Walking from the cinema i passed this old school building, some really interesting lichen here I love the colours.


 On the way back i wanted a cup of tea so I went to a burger van in the industrial estate,  I also got an egg roll,  but it was eaten too quickly to get a picture the tea was the nicest cup of tea i have had in ages! so good. £2.40 in total, what a bargain. A lovely walk, a really nice day.


ahhhhhh the 1st of January, a day littered with good intentions! I have been looking back lot and thinking a lot as well, 2018 hasnt been a bad or a good year it just has "been" I have had worse I have had better, did i know that at the time? i dont know if i did or not.
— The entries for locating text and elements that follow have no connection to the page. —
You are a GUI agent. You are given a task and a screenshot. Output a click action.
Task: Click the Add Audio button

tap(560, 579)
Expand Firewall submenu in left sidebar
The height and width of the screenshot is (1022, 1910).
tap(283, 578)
I have been trying to meditate more this year and one meditation has the phrase "no thinking" half way through, this always hits me in the face as i know at that point my thoughts are always creeping back in.
No thinking how good so much of our life would be if we could just stop thinking, stop dissecting every interaction every email looking for hidden meaning and purpose. Trained from a child i look back at every event and flay it apart looking for things i did wrong, ways in which i did something wrong, hurt someone said the "wrong thing" this i can the use to beat myself up, a favourite past time in recent years.
I blame hormones they are just a bugger!
Anyhoo i would like to start training my mind to accept things as they are, face value, if someone compliments me - let them,  if it seems that someone likes me - let them. Stop finding ways to reinforce the negative. If friends are dissecting emails looking for hidden meaning?? - let them, it is just too exhausting otherwise. If people continually want to make a "point"?? let them.
Me? i just want to look at fence posts. I have a favourite fence post :-) 
This new year i discovered a chum on Instagram who also like moss and algae. around my walk near my house there is a lot of it, particularly on fence posts. To me they always look like little fantasy villages or towns, remind me of Enid Blyton fairy tales :-)
This was my new year walk for 2019.





 I would love to buy this old farmhouse and do it up, it has stunning views.






 This is my favourite fence post, i love seeing the moss and lichen on it when i do my circuit.





 Oh another favourite, i always have to stand on tip toes to see into this one.